The Journal of Bone & Joint Surgery British Volume
Vol. 87-B, Issue 8 | Pages 1134 - 1139
1 Aug 2005
Schäfer M Elke R Young JR Gancs P Kindler CH

Using a computer-based quality assurance program, we analysed peri-operative data on 160 patients undergoing one-stage bilateral hip or knee arthroplasties under regional anaesthesia with routine anaesthetic monitoring and only using peripheral intravenous access for peri-operative safety. We monitored defined intra-operative adverse events such as hypotension, myocardial ischaemia, arrhythmias, hypovolaemia, hypertension and early post-operative complications. We also determined post-operative hip and knee function, and patient satisfaction with different aspects of the anaesthetic management.
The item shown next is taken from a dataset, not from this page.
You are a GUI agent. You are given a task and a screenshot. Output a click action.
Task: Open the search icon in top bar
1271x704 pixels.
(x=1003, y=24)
Those patients undergoing one-stage bilateral arthroplasties were matched according to a cross-stratification which used three variables (American Society of Anesthesiologists’ physical status scoring system, age and joint replaced) to patients undergoing unilateral hip or knee arthroplasties. Serious intra-operative adverse events were, with the exception of intra-operative hypotension, very infrequent in patients undergoing bilateral (nine adverse events) as well as unilateral arthroplasties (five adverse events). Early post-operative complications were also infrequent in both groups. However, the risks of receiving a heterologous blood transfusion (odds ratio 2.5; 95% confidence interval (CI) 1.3 to 5.0, estimated by exact conditional logistic regression) or vasoactive drugs (odds ratio 3.9; 95% CI 2.0 to 7.8) were significantly greater for patients undergoing bilateral operations. Patient satisfaction with anaesthesia was high; all patients who underwent the one-stage bilateral operation would choose the same anaesthetic technique again.